[Data for this task]:
* * * * * * * * *

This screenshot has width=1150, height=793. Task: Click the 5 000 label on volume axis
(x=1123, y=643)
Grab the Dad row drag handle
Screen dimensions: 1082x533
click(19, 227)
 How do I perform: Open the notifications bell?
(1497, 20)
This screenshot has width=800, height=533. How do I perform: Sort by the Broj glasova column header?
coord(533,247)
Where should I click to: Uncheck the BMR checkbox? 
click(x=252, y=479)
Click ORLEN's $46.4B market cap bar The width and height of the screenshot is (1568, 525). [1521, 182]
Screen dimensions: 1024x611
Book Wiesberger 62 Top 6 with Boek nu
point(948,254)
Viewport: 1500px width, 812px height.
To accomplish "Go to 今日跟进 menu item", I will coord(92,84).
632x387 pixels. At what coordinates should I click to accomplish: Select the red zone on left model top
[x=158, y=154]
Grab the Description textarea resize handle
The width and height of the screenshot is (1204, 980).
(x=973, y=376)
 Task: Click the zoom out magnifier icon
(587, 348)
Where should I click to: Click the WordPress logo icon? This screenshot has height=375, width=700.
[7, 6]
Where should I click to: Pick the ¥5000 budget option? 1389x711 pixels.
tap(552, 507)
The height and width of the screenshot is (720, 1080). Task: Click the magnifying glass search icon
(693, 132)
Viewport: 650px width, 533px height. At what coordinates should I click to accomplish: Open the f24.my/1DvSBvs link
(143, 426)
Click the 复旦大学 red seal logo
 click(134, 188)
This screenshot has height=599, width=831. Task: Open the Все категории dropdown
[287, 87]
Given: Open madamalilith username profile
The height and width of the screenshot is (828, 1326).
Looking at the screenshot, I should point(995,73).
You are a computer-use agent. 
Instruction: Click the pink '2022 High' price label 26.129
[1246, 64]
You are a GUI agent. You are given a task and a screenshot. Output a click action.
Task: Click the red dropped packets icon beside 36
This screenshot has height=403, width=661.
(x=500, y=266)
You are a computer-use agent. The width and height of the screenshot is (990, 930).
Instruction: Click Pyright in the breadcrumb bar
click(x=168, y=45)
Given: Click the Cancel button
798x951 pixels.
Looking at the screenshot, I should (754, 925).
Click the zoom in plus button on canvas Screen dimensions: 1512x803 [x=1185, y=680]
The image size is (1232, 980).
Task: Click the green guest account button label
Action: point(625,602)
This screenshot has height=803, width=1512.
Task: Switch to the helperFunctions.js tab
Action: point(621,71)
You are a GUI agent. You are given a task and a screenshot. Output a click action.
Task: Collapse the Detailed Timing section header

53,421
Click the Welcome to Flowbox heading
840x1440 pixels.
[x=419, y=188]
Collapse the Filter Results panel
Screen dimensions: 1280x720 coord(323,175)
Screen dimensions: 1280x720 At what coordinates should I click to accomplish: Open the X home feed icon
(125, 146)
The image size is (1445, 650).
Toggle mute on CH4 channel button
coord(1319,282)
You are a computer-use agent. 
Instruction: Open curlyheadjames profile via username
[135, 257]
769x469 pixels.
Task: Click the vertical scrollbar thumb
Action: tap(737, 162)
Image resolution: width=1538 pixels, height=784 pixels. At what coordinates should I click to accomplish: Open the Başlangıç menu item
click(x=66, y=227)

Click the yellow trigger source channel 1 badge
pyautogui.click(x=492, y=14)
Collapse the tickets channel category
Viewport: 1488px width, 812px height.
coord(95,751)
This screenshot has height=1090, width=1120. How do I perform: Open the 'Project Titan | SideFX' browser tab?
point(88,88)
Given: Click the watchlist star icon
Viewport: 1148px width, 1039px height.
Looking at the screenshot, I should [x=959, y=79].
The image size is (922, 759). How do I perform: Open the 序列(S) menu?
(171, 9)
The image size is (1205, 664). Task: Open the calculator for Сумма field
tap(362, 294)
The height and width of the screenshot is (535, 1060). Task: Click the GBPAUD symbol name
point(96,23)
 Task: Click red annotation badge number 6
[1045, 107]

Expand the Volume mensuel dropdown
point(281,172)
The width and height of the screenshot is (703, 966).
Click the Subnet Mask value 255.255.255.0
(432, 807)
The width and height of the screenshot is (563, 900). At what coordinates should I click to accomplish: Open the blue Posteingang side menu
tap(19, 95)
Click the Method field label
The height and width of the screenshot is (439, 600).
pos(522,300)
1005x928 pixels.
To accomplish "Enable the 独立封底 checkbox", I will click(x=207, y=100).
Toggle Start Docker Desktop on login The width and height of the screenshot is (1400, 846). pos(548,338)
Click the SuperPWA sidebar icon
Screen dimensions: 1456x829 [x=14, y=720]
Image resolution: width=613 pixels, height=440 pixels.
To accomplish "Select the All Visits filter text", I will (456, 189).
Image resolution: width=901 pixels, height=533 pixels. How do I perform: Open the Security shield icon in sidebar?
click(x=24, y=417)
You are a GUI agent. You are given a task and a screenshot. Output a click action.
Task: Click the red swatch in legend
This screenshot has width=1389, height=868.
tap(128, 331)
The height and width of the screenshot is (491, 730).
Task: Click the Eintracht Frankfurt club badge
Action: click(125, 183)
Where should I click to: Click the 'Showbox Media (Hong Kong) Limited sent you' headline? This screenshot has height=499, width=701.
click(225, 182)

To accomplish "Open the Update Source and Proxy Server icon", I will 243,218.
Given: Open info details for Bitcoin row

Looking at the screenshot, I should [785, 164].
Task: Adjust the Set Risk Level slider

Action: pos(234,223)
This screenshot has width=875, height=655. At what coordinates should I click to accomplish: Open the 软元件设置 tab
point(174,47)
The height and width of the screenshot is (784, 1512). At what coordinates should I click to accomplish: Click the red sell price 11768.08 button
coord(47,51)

* * * * * * * * *

[Goal of the exercise]:
Across the whole listing, every line must be copied exactly.

[Output for this exercise]:
This screenshot has width=1150, height=793. Task: Click the 5 000 label on volume axis
(x=1123, y=643)
Grab the Dad row drag handle
Screen dimensions: 1082x533
click(19, 227)
 How do I perform: Open the notifications bell?
(1497, 20)
This screenshot has width=800, height=533. How do I perform: Sort by the Broj glasova column header?
coord(533,247)
Where should I click to: Uncheck the BMR checkbox? 
click(x=252, y=479)
Click ORLEN's $46.4B market cap bar The width and height of the screenshot is (1568, 525). [1521, 182]
Screen dimensions: 1024x611
Book Wiesberger 62 Top 6 with Boek nu
point(948,254)
Viewport: 1500px width, 812px height.
To accomplish "Go to 今日跟进 menu item", I will coord(92,84).
632x387 pixels. At what coordinates should I click to accomplish: Select the red zone on left model top
[x=158, y=154]
Grab the Description textarea resize handle
The width and height of the screenshot is (1204, 980).
(x=973, y=376)
 Task: Click the zoom out magnifier icon
(587, 348)
Where should I click to: Click the WordPress logo icon? This screenshot has height=375, width=700.
[7, 6]
Where should I click to: Pick the ¥5000 budget option? 1389x711 pixels.
tap(552, 507)
The height and width of the screenshot is (720, 1080). Task: Click the magnifying glass search icon
(693, 132)
Viewport: 650px width, 533px height. At what coordinates should I click to accomplish: Open the f24.my/1DvSBvs link
(143, 426)
Click the 复旦大学 red seal logo
 click(134, 188)
This screenshot has height=599, width=831. Task: Open the Все категории dropdown
[287, 87]
Given: Open madamalilith username profile
The height and width of the screenshot is (828, 1326).
Looking at the screenshot, I should point(995,73).
You are a computer-use agent. 
Instruction: Click the pink '2022 High' price label 26.129
[1246, 64]
You are a GUI agent. You are given a task and a screenshot. Output a click action.
Task: Click the red dropped packets icon beside 36
This screenshot has height=403, width=661.
(x=500, y=266)
You are a computer-use agent. The width and height of the screenshot is (990, 930).
Instruction: Click Pyright in the breadcrumb bar
click(x=168, y=45)
Given: Click the Cancel button
798x951 pixels.
Looking at the screenshot, I should (754, 925).
Click the zoom in plus button on canvas Screen dimensions: 1512x803 [x=1185, y=680]
The image size is (1232, 980).
Task: Click the green guest account button label
Action: point(625,602)
This screenshot has height=803, width=1512.
Task: Switch to the helperFunctions.js tab
Action: point(621,71)
You are a GUI agent. You are given a task and a screenshot. Output a click action.
Task: Collapse the Detailed Timing section header

53,421
Click the Welcome to Flowbox heading
840x1440 pixels.
[x=419, y=188]
Collapse the Filter Results panel
Screen dimensions: 1280x720 coord(323,175)
Screen dimensions: 1280x720 At what coordinates should I click to accomplish: Open the X home feed icon
(125, 146)
The image size is (1445, 650).
Toggle mute on CH4 channel button
coord(1319,282)
You are a computer-use agent. 
Instruction: Open curlyheadjames profile via username
[135, 257]
769x469 pixels.
Task: Click the vertical scrollbar thumb
Action: tap(737, 162)
Image resolution: width=1538 pixels, height=784 pixels. At what coordinates should I click to accomplish: Open the Başlangıç menu item
click(x=66, y=227)

Click the yellow trigger source channel 1 badge
pyautogui.click(x=492, y=14)
Collapse the tickets channel category
Viewport: 1488px width, 812px height.
coord(95,751)
This screenshot has height=1090, width=1120. How do I perform: Open the 'Project Titan | SideFX' browser tab?
point(88,88)
Given: Click the watchlist star icon
Viewport: 1148px width, 1039px height.
Looking at the screenshot, I should [x=959, y=79].
The image size is (922, 759). How do I perform: Open the 序列(S) menu?
(171, 9)
The image size is (1205, 664). Task: Open the calculator for Сумма field
tap(362, 294)
The height and width of the screenshot is (535, 1060). Task: Click the GBPAUD symbol name
point(96,23)
 Task: Click red annotation badge number 6
[1045, 107]

Expand the Volume mensuel dropdown
point(281,172)
The width and height of the screenshot is (703, 966).
Click the Subnet Mask value 255.255.255.0
(432, 807)
The width and height of the screenshot is (563, 900). At what coordinates should I click to accomplish: Open the blue Posteingang side menu
tap(19, 95)
Click the Method field label
The height and width of the screenshot is (439, 600).
pos(522,300)
1005x928 pixels.
To accomplish "Enable the 独立封底 checkbox", I will click(x=207, y=100).
Toggle Start Docker Desktop on login The width and height of the screenshot is (1400, 846). pos(548,338)
Click the SuperPWA sidebar icon
Screen dimensions: 1456x829 [x=14, y=720]
Image resolution: width=613 pixels, height=440 pixels.
To accomplish "Select the All Visits filter text", I will (456, 189).
Image resolution: width=901 pixels, height=533 pixels. How do I perform: Open the Security shield icon in sidebar?
click(x=24, y=417)
You are a GUI agent. You are given a task and a screenshot. Output a click action.
Task: Click the red swatch in legend
This screenshot has width=1389, height=868.
tap(128, 331)
The height and width of the screenshot is (491, 730).
Task: Click the Eintracht Frankfurt club badge
Action: click(125, 183)
Where should I click to: Click the 'Showbox Media (Hong Kong) Limited sent you' headline? This screenshot has height=499, width=701.
click(225, 182)

To accomplish "Open the Update Source and Proxy Server icon", I will 243,218.
Given: Open info details for Bitcoin row

Looking at the screenshot, I should [785, 164].
Task: Adjust the Set Risk Level slider

Action: pos(234,223)
This screenshot has width=875, height=655. At what coordinates should I click to accomplish: Open the 软元件设置 tab
point(174,47)
The height and width of the screenshot is (784, 1512). At what coordinates should I click to accomplish: Click the red sell price 11768.08 button
coord(47,51)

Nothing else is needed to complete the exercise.